With its momentum rising, it seems clear that Ford has found its best self again.
It was nice of my colleague Dan Mayfield to point out the best end-of-summer automobiles deals in the market.
With the most recent government statistics showing that overall automobile and parts dealers’ sales climbed 0.7% after a 1.3% move in July, manufacturers and dealers should be jumping for joy.
Indeed, The Chicago Tribune reported that Ward’s Automotive Group showed sales of light trucks and cars came in at annualized rate of 17.7 million vehicles, the industry’s best since July 2005.
The big question then, is how to find the “best” deal in the automotive sector without shelling out $35K for that BMW 3-Series that Mr. Mayfield has me salivating over.
The answer is right here in our own domestic backyard: Ford (F).
Its F-Series recorded a monthly best since 2006, with over 70,000 units moved off dealer lots. Of those sales, 63% of were for higher margin F-150’s with EcoBoost engines.
The good news was even better for its SUV brands: the new Edge saw a 36% jump while the age-old reliable Explorer jumped 22% year over year.
Meanwhile, Mustang sales were up 70%, the best monthly showing since 2007. Lincoln sales rose 6%, the best performance since 2008.
Those sales figures and stronger margins are bound to show up on Ford’s next earnings go around, a nice follow up to its second-quarter results.
Q2 results included operating after-tax earnings per share of 47 cents per share, compared to 7 cents per share on a year-over-year basis (and nearly 10 cents per share higher than estimates).

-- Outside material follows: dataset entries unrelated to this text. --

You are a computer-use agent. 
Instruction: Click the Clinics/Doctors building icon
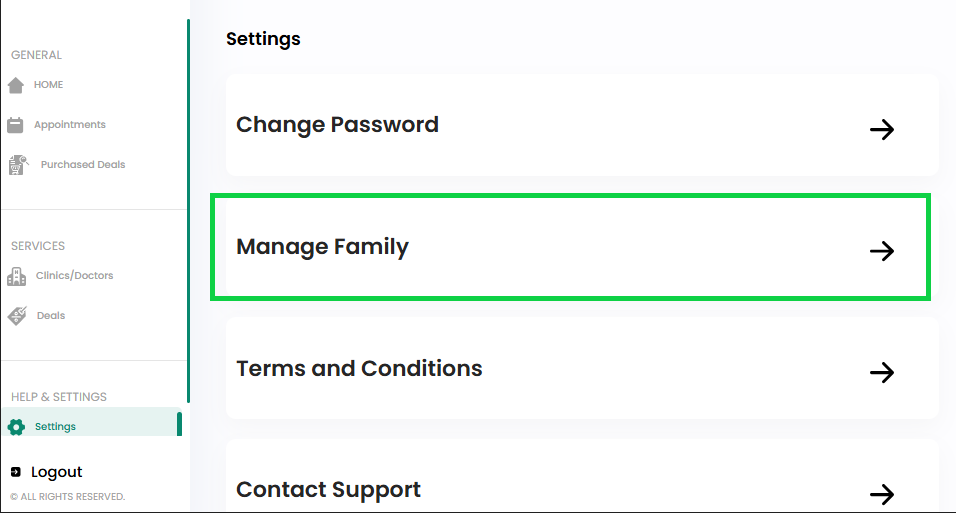pos(16,276)
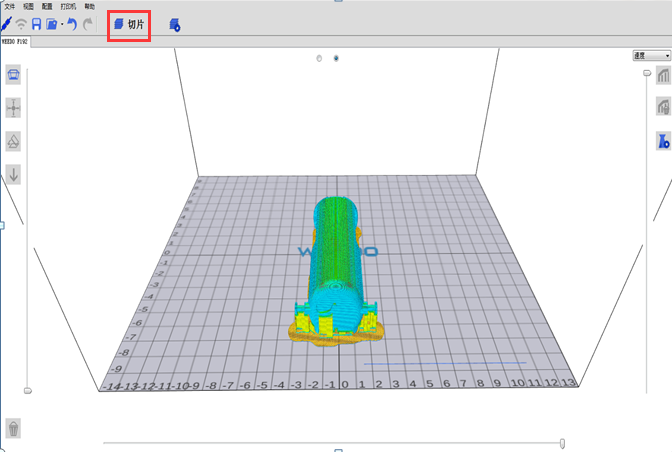The width and height of the screenshot is (672, 452).
Task: Click the bottom horizontal slider handle
Action: (563, 442)
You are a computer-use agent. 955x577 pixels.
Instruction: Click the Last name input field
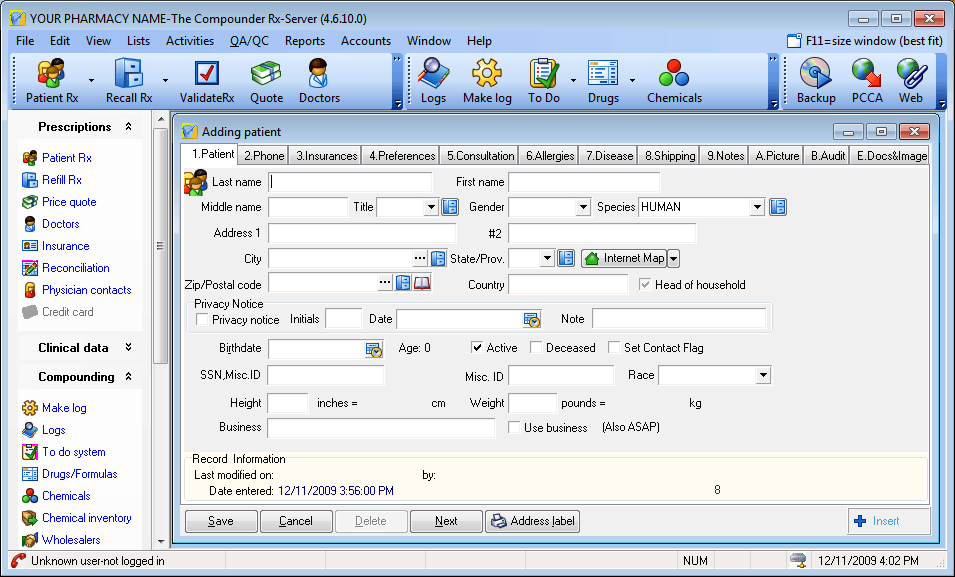(350, 182)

At the same time, operating cash flows soared to $1.9 billion, compared to a loss of $.7 billion over the same period.
Once again, the power of SUVs and trucks led the way.
Ford management is on board with that momentum, as they reaffirmed estimated pre-tax profit for 2015 between $8.5-$9.5 billion, up from $6.3 billion in 2014.
Put it all together and Ford stock should be a screaming buy on momentum alone.
What you won’t see at first glance from Ford, however, is its stock getting much love from investors so far this year, and in fact over the last full year. Year-to-date, F stock is down over 5%, and it’s off over 11% in the last year.
However, Ford’s revenues and earnings are gradually-yet-markedly improving, and investors should sit up and take notice.
Combine expected revenue growth with expanding margins on a good portion of those revenues, and you have a company with a forward price/earnings ratio of 7.60 and price/sales of .40, according to Yahoo Finance.
Those are not the fundamentals of a company with forward sales momentum, continued product innovations and margin gains. Indeed, Ford stock feels like a bargain at its current price of under $15 per share.
For those who can wait for that share price revival, Ford’s 15 cents per share dividend (and 4% dividend yield) looks nice every quarter. Since reinstituting its dividend, Ford has increased it every year since 2012.
Ford’s payout ratio of just under 60% leaves more room for annual increases, and with operating cash flow of over $15 billion, investors can wait for the stock to come into line with expected financial results.
Competition is fierce from virtually every shore on the planet…
The dollar’s strength is hurting anyone selling in Europe…
World economies continue to struggle…
… and every automaker is just one recall away from disaster.
Regardless, it’s good to see the quintessential stalwart American automobile-maker getting back its swagger.
You may not drive one its cars out of the showroom, but buying Ford stock is just as good a deal.